# WHAT IS REQUIRED
Extract each of the lines below that contains the word "button".

Item position entries:
^^^^^^^^

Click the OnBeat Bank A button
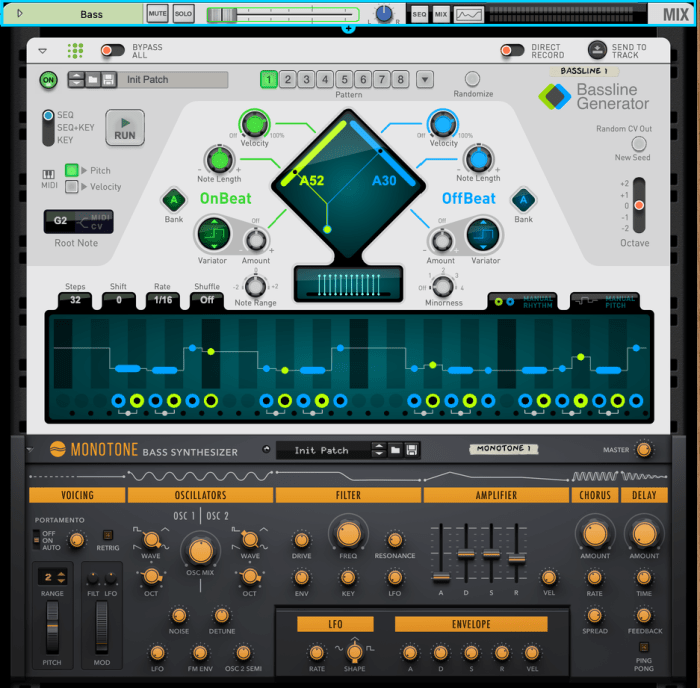 (175, 199)
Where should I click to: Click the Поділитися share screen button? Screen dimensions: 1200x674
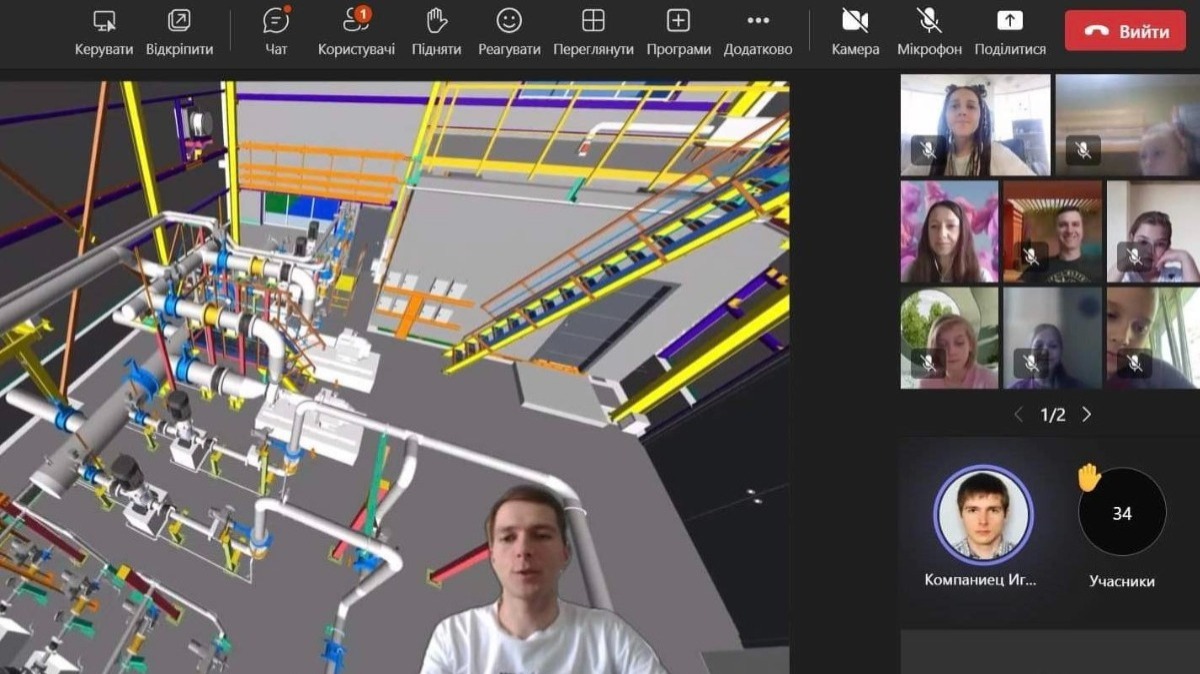pos(1010,21)
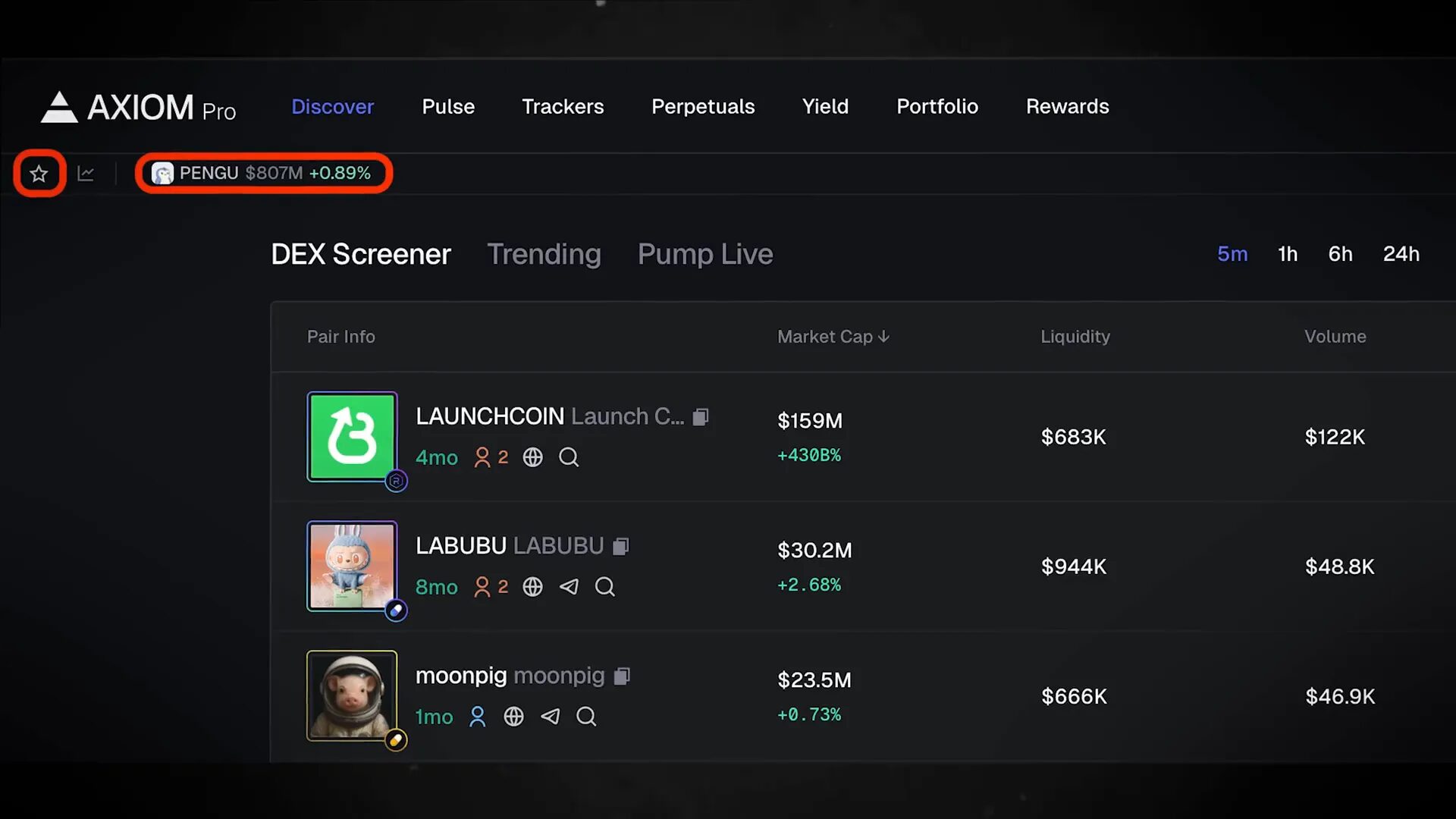This screenshot has width=1456, height=819.
Task: Open moonpig's token thumbnail image
Action: [351, 695]
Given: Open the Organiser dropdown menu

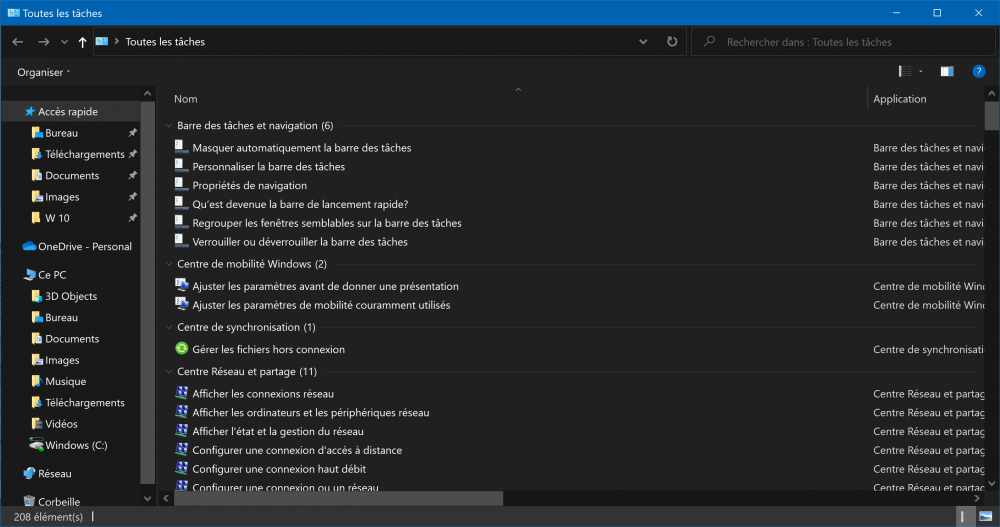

^^^^^^^^

# EXERCISE RESPONSE
Click the OnBeat Bank A button
Where should I click to: Click the Поділитися share screen button? Screen dimensions: 1200x674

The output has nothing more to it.